Thursday, April 22, 2010

Betsy~Tacy and Tib by Maud Hart Lovelace

20. Betsy~Tacy and Tib - second in the Betsy~Tacy series
by Maud Hart Lovelace
juvenile fiction, 1941
finished, 4/13/10

When I was a girl, the phrase, 'two's company and three's a crowd' was often said. Betsy~Tacy and Tib begins:
Betsy and Tacy and Tib were three little girls who were friends. They never quarreled.

Betsy and Tacy were friends first. They were good friends, and they never quarreled. When Tib moved into that neighborhood, and the three of them started playing together, grown-up people said:

"It's too bad! Betsy Ray and Tacy Kelly always played so nicely, Two little girls often do play nicely, but just let a third one come around...." And they stopped, and their silence sounded as though they were saying: "then the trouble begins!"

But although many people expected it, no trouble began with Betsy, Tacy and Tib. The three of them didn't quarrel, any more than the two of them had.
As I finished my second in the Betsy~Tacy series, I realized that my book reports through the coming months on these books won't vary much. These are sweet books; they are pleasant books. They make the reader feel good about the world.

In this book, the girls are eight years old, and able to do more things than when they were younger. They get into very gentle mischief. One delightful instance is when Mrs. Ray lets Betsy and her friends 'keep house' after school until she gets home at 'half-past five.' She has left them cocoa and cupcakes so that they 'may have a little party.' Well, as you might imagine, they make their own party. Betsy suggests they make a dish called, 'everything' because 'it's got everything in it.' Haven't we all had this idea back in our childhood days? A few of the ingredients they mix together are:
bacon grease, ginger, milk, tapioca, coffee, molasses, and bay leaves. They end up throwing it out after tasting, and then clean up the whole kitchen.

Little incidents such as this may not make for exciting reading to some, but I greatly enjoyed the book, and I had a smile on my face as I read. I adore these books as much as I did when I was a girl reading them, and when I read them to my own daughter.

This is my fourth book in the You've Got Mail Reading Challenge. The others are listed on the sidebar and you may click the titles if you'd like to read my book reports.
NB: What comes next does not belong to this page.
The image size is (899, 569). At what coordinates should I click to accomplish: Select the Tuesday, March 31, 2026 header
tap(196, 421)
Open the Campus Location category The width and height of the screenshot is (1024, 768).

I just recently watched You've Got Mail for the umpteeth (isn't that a fun word?!) time, and took note of Kathleen Kelly, played by Meg Ryan, telling Annabel about Betsy~Tacy and Tib, 'whose real name, I'm sorry to tell you, is Thelma.'

A wonderful movie, and a wonderful set of books. I highly recommend them for you or for the young girls in your life.
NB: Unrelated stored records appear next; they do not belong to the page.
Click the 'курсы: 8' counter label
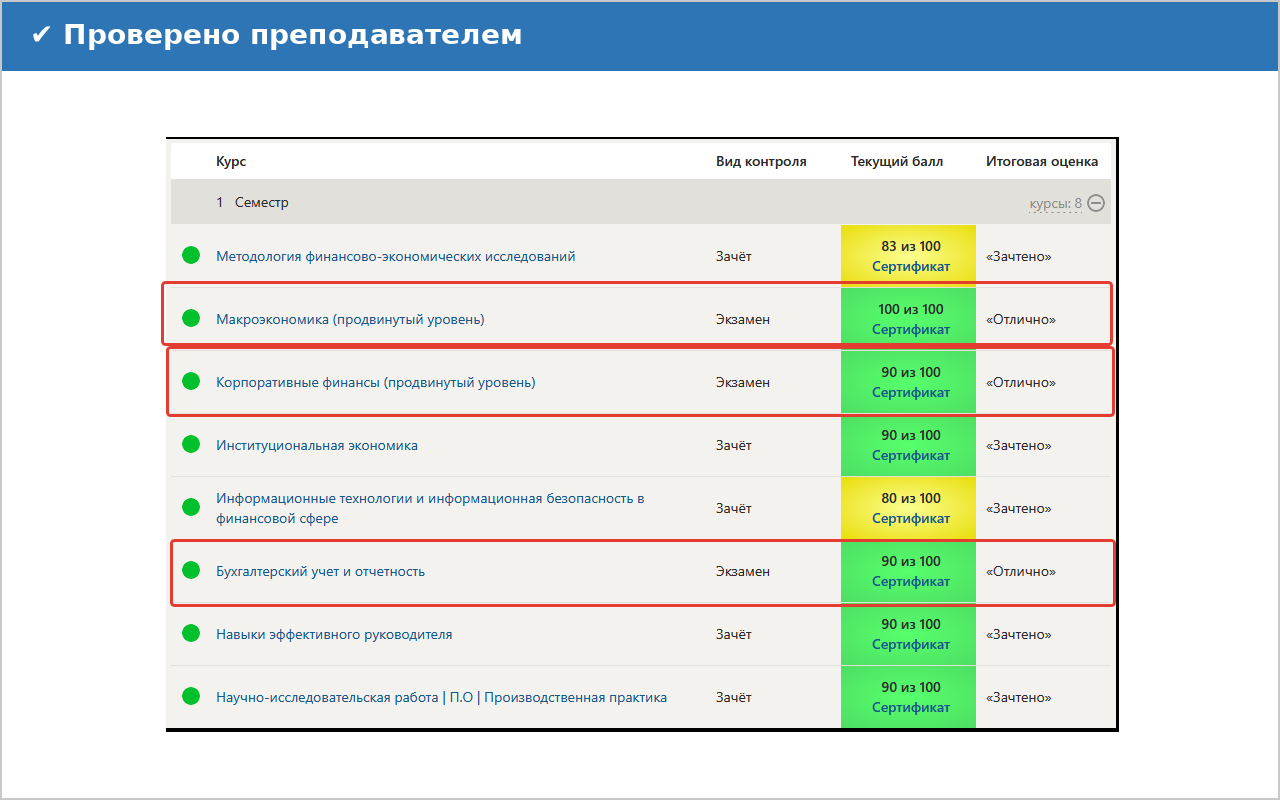1055,204
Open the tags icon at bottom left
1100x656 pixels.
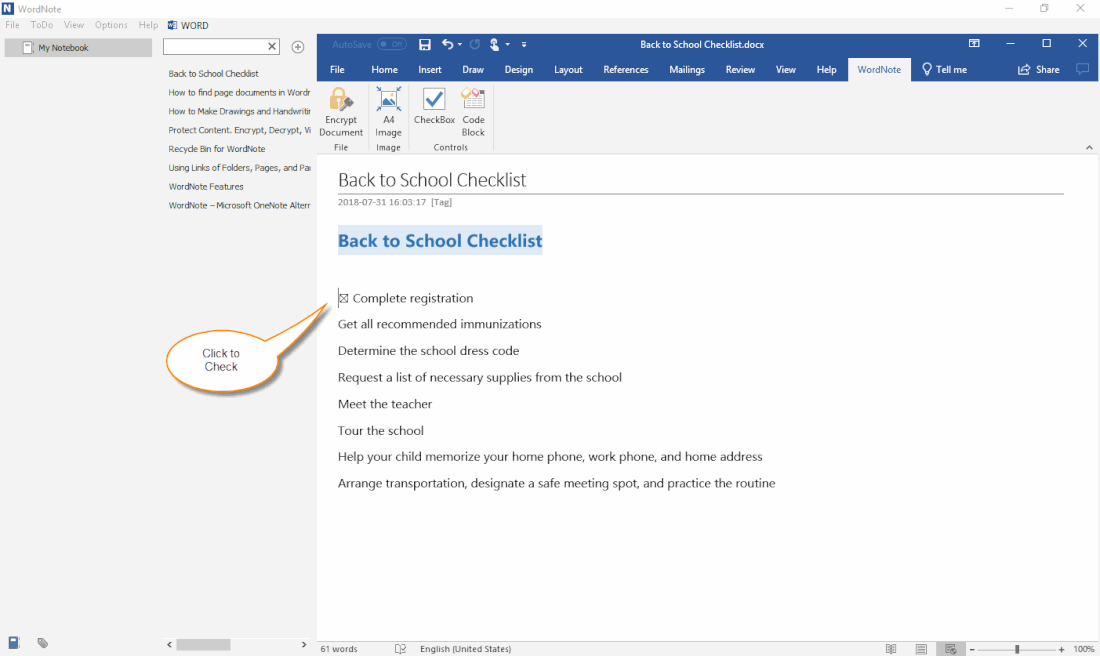[x=43, y=643]
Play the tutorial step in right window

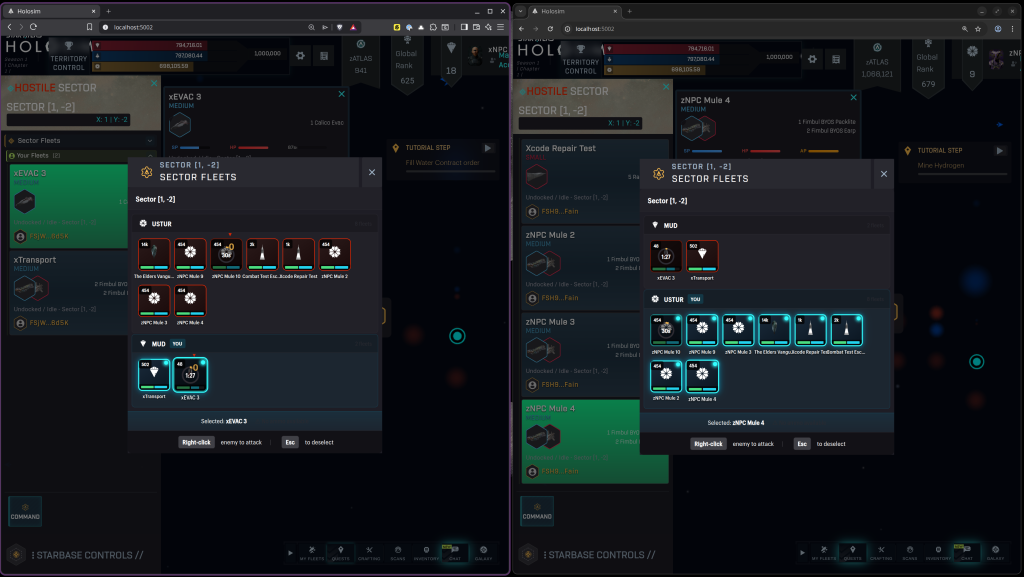tap(1000, 150)
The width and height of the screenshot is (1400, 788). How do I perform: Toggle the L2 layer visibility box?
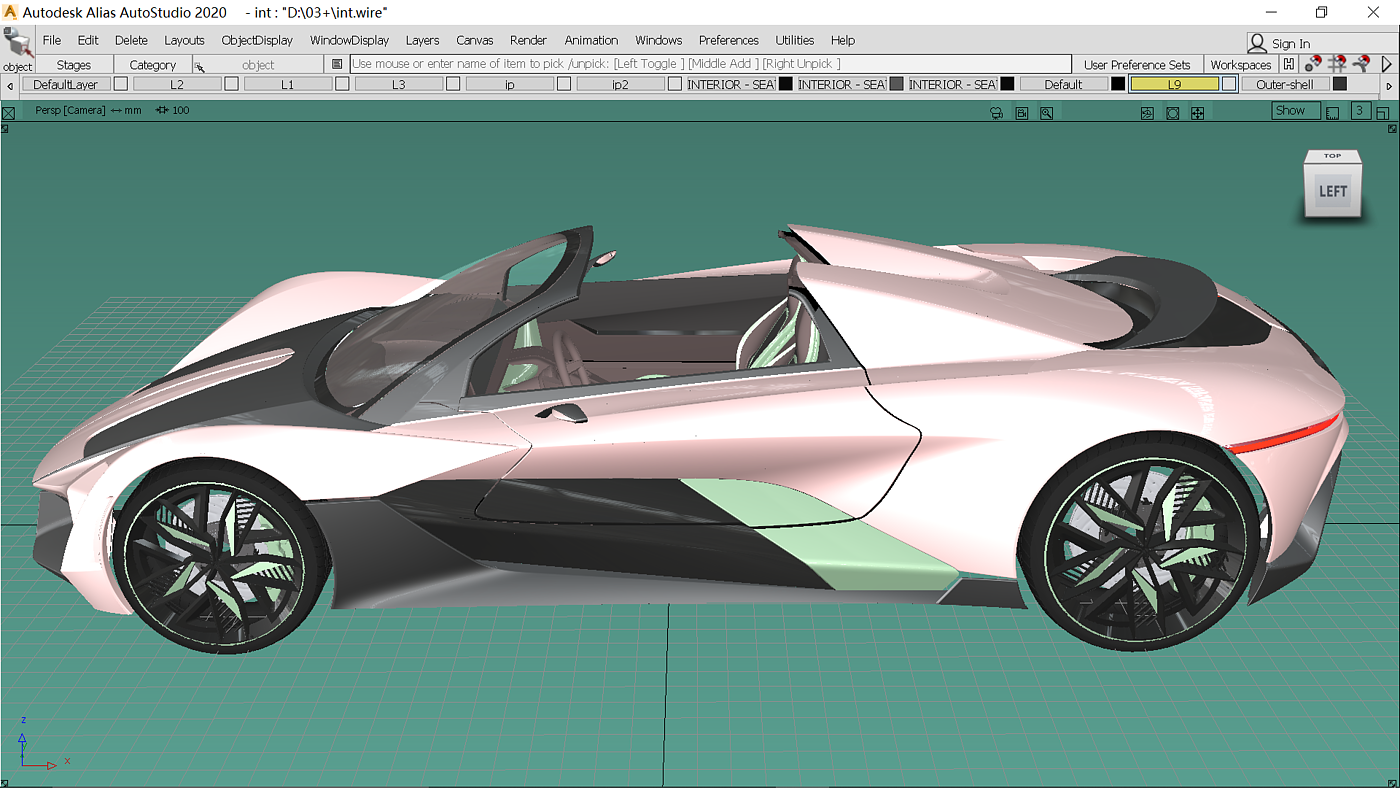tap(231, 84)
  1. I have a lot of these books in my middle school library but they never get checked out. Maybe the key is for me to read one and be able to tell the students about it!

  2. Staci, they are really young for middle school. By then they want the teen-ish sorts of books. Some of the later ones do deal with the girls older, and even getting married, but I'm sure middle schoolers would find them dated and old-fashioned. I would guess 8 or 9 would be the age for reading them oneself, and younger for a parent reading them to a child. But as I noted in another review, my daughter (27!) stopped by a while ago and picked one up to read. Of course, she fell in love with them when she was little. That is so often the secret, don't you think?

  3. Lovely books, true.
    But oh, that sheep!!! Magnificent!

  4. You sum it up brilliantly I think Nan - a wonderful movie and a wonderful set of books indeed!

  5. The sheepy thanks you, Pamela!

    Rambling Fancy, I hope young girls everywhere are discovering these books.

  6. I wonder if Miss Shaylyn would enjoy these? My mom gave her a copy of The Five Little Peppers and How They Grew last year and she seemed to enjoy it quite a bit, so I don't think she'd mind the old-fashioned story.